Deze machines zijn zeer configureerbaar, dus er zijn veel instellingen die de interactie met de MIDI module van darktable kunnen bemoeilijken. De BC Manager tool (beschikbaar voor Windows en MacOS) kan worden gebruikt om ze te configureren. Het gemakkelijkste is om alle encoders en knoppen terug te zetten naar hun eenvoudigste instellingen, wat kan worden gedaan (voor de BCR2000) met [dit bestand](https://github.com/dterrahe/darktable/files/6539400/bcr2000. alle.knoppen.en.encoders.zip). Je kunt het naar de machine sturen met BC Manager of (onder Linux) met amidi. Er is ook een algemene instelling genaamd “Deadtime” die bepaalt hoe lang de BCR binnenkomende berichten negeert na het verzenden van updates. Dit is bedoeld om feedbackloops te voorkomen, maar voor darktable betekent dit dat het de aanpassingen blokkeert die onmiddellijk na elke rotorbeweging worden teruggestuurd. Dus Deadtime moet op 0 worden gezet.

🔗Arturia Beatstep

Individuele rotors kunnen worden geconfigureerd om absolute (0-127) waarden of wijzigingen (+/- 1,2,3,… in verschillende coderingen) te verzenden. De aanbevolen instelling is Relatief #1 voor alle knoppen waarvan de knopversnelling is ingesteld op Langzaam (Uit) of Medium. Plaats vervolgens de string BeatStep:63:16 in [voorkeuren > diversen > interface > ordenen of uitsluiten MIDI apparaten] (../preferences-settings/miscellaneous.md#interface). Dit kan worden geconfigureerd met Midi Control Center, beschikbaar voor Windows of MacOS.

🔗Loupedeck / Loupedeck+

Plaats de string Loupedeck:127 in “voorkeuren > diversen > interface > ordenen of uitsluiten MIDI apparaten”.

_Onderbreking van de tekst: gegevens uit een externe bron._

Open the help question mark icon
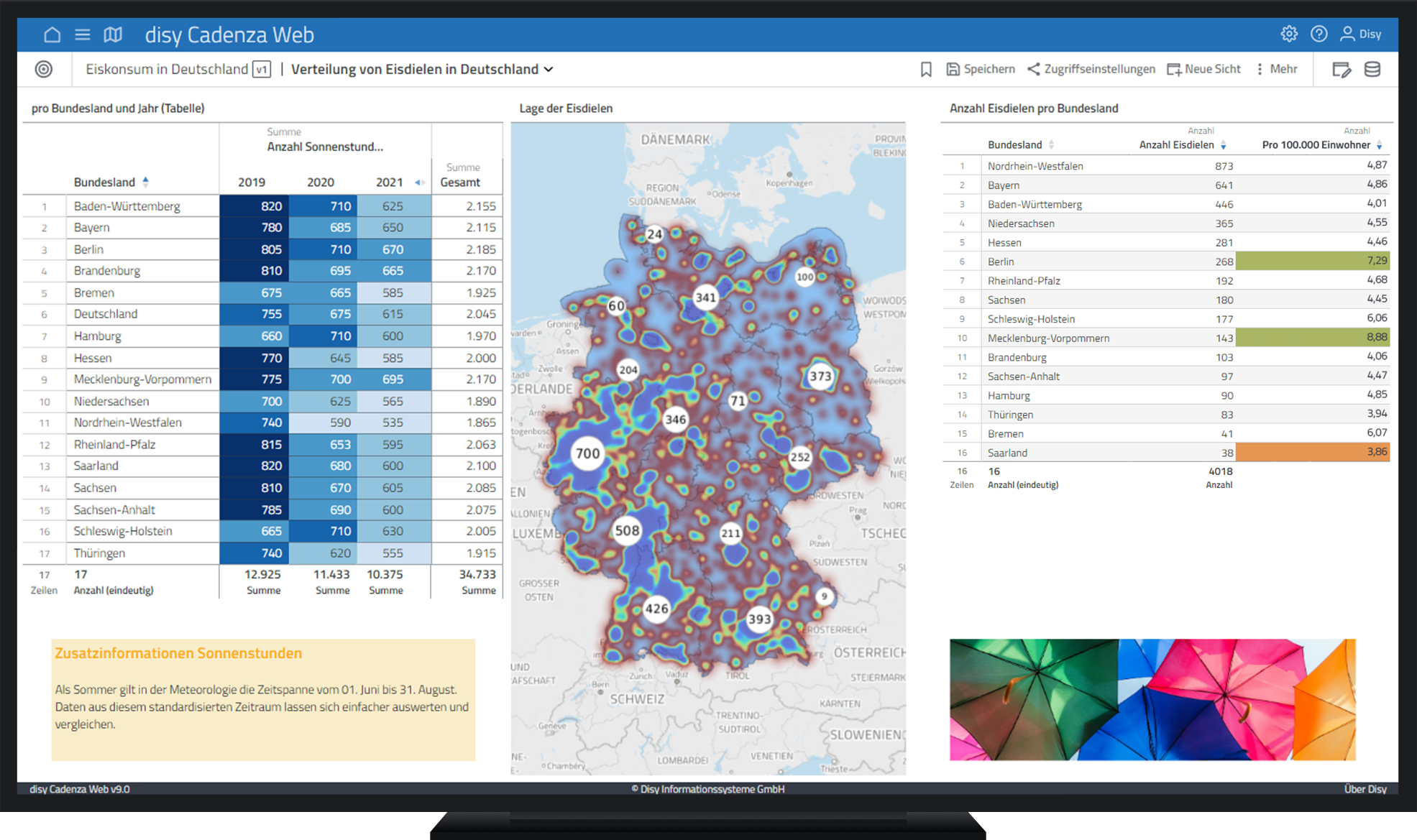Screen dimensions: 1417x840 (1319, 34)
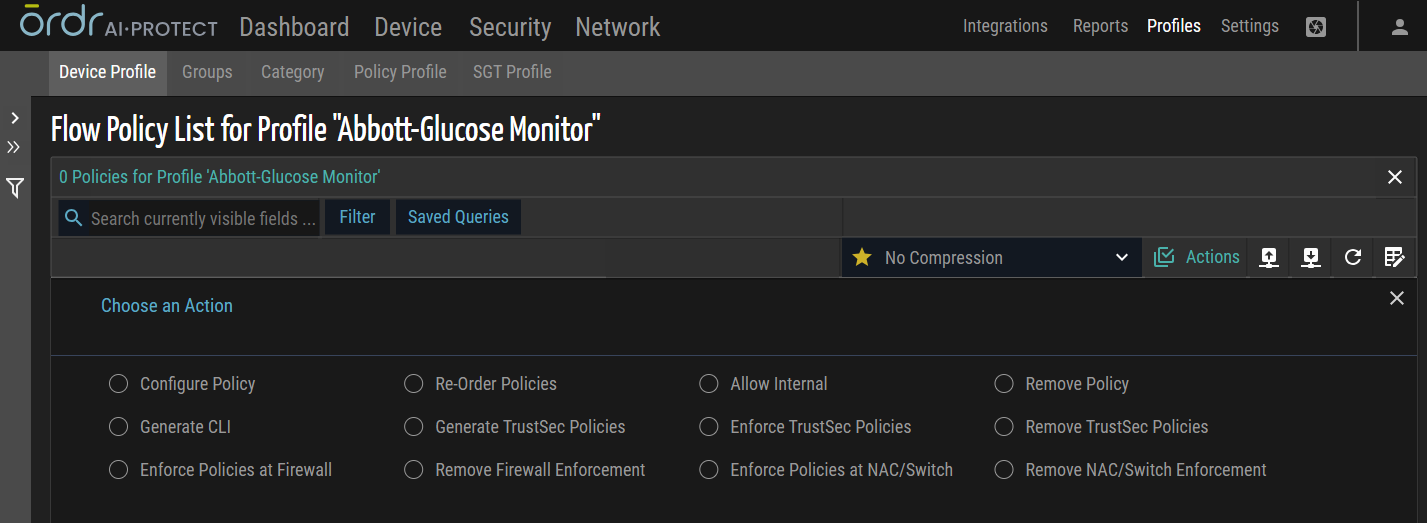Click the Filter button
This screenshot has height=523, width=1427.
(x=357, y=217)
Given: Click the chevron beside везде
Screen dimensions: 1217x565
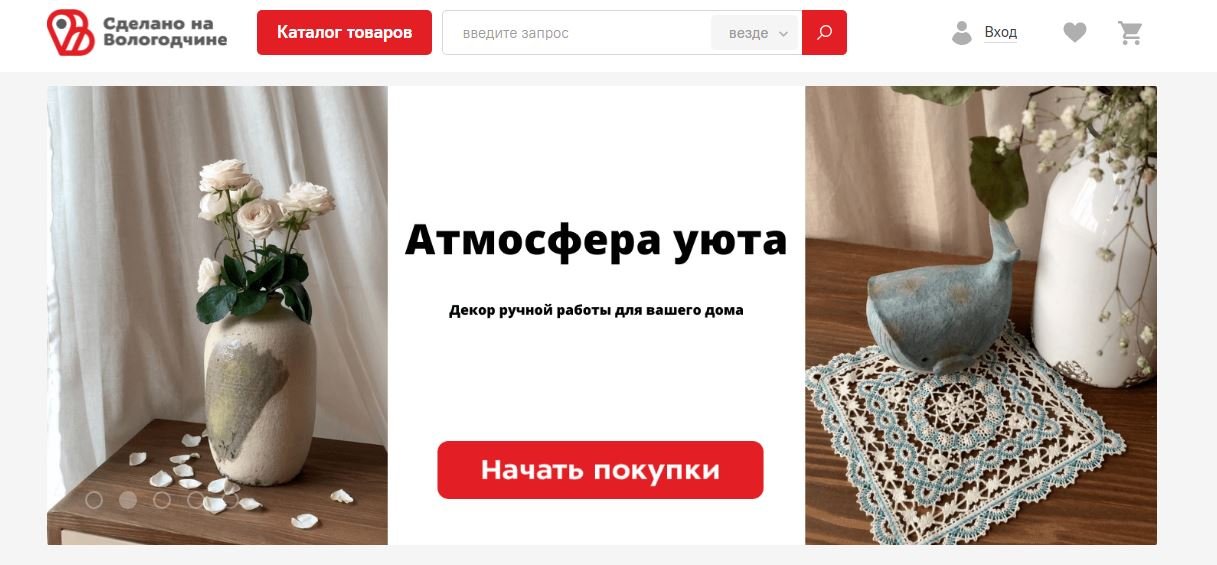Looking at the screenshot, I should [783, 34].
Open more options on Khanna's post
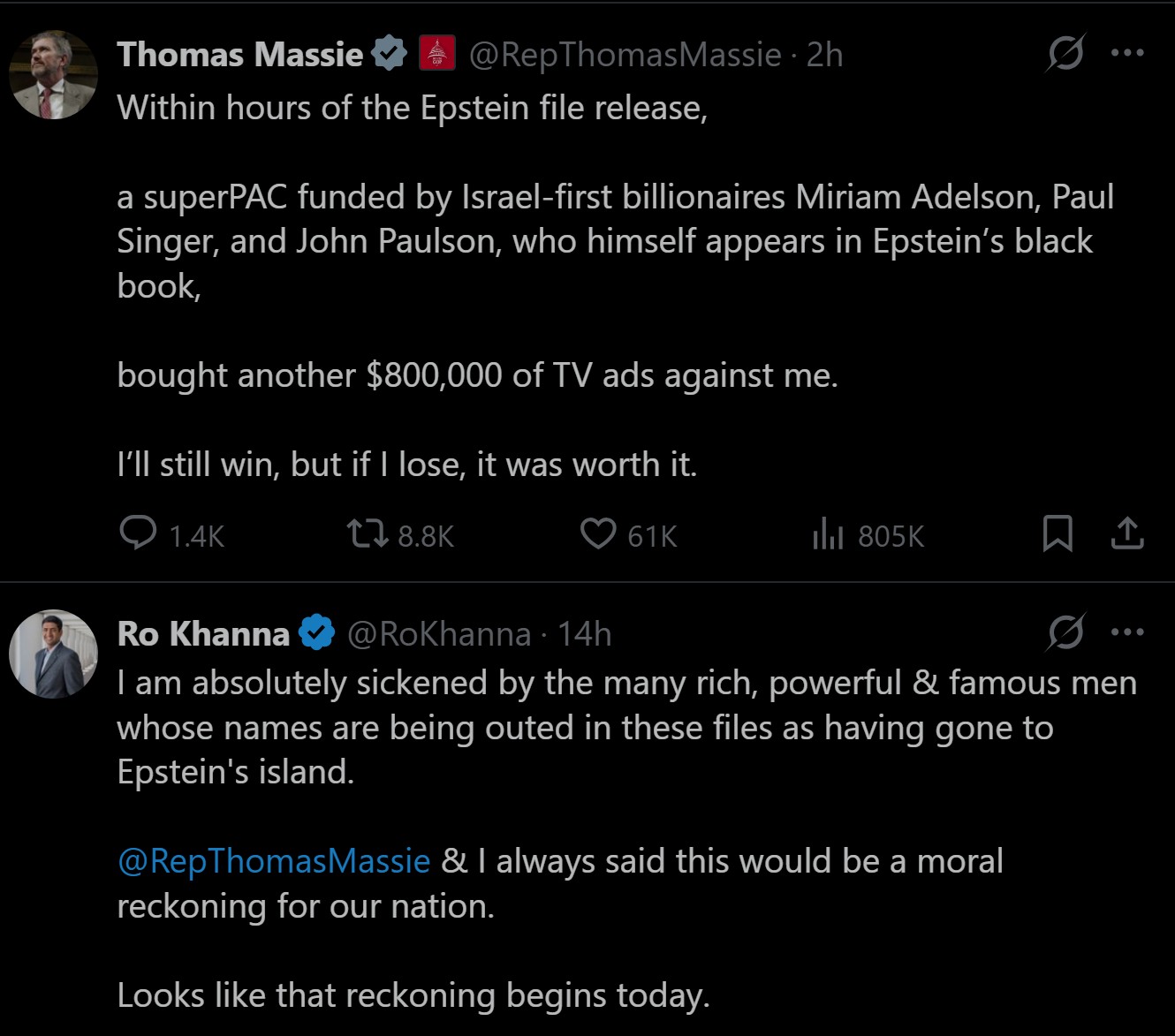The width and height of the screenshot is (1175, 1036). 1127,632
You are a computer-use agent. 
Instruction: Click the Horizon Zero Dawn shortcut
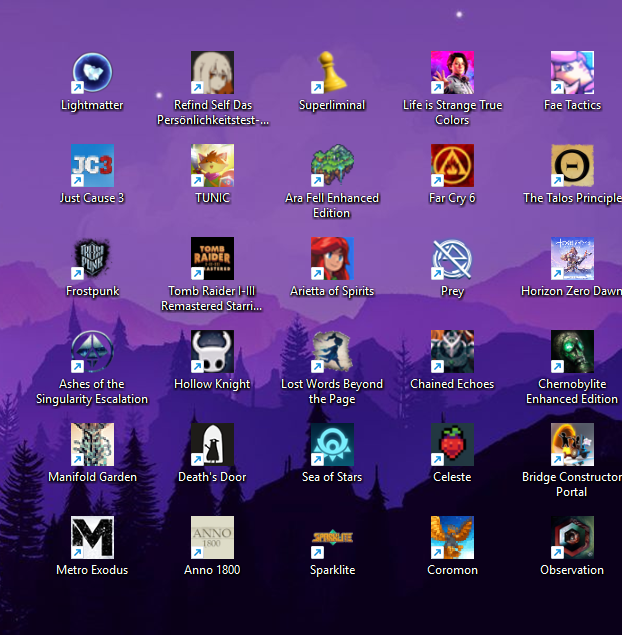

@jenshannoschwalm heeft een lay-out geleverd die kan worden geïmporteerd in het dialoogvenster/tabblad met snelkoppelingen. Het kan, met documentatie, hier worden gevonden https://github.com/darktable-org/darktable/pull/12829#issuecomment-1320264833

🔗Korg nanoKONTROL2

Het apparaat moet eerst worden geconfigureerd met behulp van de Korg Kontrol Editor-toepassing om in de CC-modus te staan en elke knop moet worden ingesteld op het notitietype en Momentary-knopgedrag. Om de verlichting in de knoppen te bedienen, moet de LED-modus worden ingesteld op Extern. Het is belangrijk op te merken dat de Track- en de Marker-knoppen geen leds hebben.

Er is een Kontrol Editor-profiel beschikbaar hier, dat kan worden geladen met behulp van de Windows-toepassing om al deze instellingen direct te configureren om correct te werken met ontwikkelen.